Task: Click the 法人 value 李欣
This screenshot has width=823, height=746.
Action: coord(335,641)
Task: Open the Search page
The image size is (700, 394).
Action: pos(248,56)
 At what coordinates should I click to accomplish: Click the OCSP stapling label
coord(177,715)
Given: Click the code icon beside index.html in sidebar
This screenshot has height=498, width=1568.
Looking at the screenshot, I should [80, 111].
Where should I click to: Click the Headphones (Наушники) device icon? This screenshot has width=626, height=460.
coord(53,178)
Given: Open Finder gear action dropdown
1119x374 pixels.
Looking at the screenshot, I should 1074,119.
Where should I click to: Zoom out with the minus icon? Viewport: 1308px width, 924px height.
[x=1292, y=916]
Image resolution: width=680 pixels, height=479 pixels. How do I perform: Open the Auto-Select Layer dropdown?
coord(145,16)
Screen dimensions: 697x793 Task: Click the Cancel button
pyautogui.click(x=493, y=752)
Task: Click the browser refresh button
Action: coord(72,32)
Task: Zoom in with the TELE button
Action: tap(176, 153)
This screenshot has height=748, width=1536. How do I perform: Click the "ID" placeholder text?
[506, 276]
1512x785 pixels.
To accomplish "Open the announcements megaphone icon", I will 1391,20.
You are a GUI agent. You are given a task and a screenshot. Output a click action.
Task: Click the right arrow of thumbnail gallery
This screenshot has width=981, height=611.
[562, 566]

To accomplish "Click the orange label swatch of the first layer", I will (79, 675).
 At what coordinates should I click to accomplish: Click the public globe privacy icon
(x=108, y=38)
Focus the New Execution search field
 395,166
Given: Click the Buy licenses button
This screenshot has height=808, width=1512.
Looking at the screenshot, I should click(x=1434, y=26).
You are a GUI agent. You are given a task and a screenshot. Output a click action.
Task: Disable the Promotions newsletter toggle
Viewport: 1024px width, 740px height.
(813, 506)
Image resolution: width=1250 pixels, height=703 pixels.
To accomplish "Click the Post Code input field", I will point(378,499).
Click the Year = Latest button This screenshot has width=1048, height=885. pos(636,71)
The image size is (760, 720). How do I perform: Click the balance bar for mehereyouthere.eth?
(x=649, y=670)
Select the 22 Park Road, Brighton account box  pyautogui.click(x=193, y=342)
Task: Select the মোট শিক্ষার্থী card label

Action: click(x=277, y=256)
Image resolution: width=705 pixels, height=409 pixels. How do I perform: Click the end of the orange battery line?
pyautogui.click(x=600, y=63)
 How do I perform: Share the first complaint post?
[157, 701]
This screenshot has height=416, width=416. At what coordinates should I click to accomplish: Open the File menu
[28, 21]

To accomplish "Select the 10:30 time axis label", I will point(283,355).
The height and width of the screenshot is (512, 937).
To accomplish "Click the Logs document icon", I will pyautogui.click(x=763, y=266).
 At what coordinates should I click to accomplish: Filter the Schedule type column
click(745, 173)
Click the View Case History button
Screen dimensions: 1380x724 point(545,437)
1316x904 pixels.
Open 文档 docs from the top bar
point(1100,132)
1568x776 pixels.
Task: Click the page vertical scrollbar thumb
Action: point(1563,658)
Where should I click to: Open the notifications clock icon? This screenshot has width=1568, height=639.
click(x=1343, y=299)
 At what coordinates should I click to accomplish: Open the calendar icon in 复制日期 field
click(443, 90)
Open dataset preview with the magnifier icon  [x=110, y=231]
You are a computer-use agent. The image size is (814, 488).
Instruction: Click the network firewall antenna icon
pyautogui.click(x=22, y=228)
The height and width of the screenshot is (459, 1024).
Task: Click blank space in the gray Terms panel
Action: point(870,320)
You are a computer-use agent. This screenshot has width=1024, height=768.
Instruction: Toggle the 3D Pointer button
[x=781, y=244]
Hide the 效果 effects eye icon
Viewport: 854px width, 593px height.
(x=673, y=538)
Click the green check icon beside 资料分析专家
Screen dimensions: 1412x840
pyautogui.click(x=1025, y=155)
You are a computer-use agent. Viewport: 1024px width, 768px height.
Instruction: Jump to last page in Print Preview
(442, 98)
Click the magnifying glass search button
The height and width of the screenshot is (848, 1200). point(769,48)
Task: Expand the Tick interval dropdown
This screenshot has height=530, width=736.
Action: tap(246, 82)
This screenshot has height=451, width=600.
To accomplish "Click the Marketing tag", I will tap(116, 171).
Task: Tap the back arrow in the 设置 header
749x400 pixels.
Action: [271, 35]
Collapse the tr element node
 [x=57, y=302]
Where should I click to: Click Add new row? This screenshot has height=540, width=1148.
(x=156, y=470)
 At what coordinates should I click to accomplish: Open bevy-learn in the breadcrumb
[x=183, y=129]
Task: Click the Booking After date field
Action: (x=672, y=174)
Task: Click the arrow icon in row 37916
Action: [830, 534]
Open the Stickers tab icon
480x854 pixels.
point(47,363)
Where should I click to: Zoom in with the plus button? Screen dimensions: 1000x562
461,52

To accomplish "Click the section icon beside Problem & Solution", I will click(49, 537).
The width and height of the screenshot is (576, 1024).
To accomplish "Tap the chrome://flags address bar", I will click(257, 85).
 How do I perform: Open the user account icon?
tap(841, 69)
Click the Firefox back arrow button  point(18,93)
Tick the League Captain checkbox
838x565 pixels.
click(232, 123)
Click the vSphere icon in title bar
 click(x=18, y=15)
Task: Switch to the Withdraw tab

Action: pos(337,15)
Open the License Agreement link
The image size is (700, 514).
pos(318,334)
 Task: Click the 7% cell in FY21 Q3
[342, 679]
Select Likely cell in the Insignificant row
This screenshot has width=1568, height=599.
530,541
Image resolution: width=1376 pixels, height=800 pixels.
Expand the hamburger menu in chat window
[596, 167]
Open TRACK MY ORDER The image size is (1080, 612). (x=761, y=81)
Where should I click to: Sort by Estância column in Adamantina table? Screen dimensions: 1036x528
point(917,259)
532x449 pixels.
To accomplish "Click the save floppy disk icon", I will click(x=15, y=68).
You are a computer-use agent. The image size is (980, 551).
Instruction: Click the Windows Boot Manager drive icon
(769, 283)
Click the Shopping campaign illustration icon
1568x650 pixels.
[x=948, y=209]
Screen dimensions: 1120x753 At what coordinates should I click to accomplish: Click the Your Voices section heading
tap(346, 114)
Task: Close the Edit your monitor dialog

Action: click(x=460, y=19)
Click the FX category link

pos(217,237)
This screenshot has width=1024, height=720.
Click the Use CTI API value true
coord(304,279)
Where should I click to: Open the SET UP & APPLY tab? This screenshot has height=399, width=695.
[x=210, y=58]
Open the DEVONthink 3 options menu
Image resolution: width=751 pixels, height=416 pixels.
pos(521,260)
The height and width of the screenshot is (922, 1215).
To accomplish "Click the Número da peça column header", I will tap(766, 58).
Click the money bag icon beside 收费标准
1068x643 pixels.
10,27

* Task instructions *
Return all lines of the material above in which the word "will" occurs.

* Exercise response *
To accomplish "Open the announcements megaphone icon", I will 1391,20.
To accomplish "Click the orange label swatch of the first layer", I will (79, 675).
To accomplish "Click the Post Code input field", I will point(378,499).
To accomplish "Select the 10:30 time axis label", I will point(283,355).
To accomplish "Click the Logs document icon", I will pyautogui.click(x=763, y=266).
To accomplish "Click the Marketing tag", I will tap(116, 171).
To accomplish "Click the section icon beside Problem & Solution", I will click(49, 537).
To accomplish "Tap the chrome://flags address bar", I will click(257, 85).
To accomplish "Click the save floppy disk icon", I will click(x=15, y=68).
To accomplish "Click the Número da peça column header", I will tap(766, 58).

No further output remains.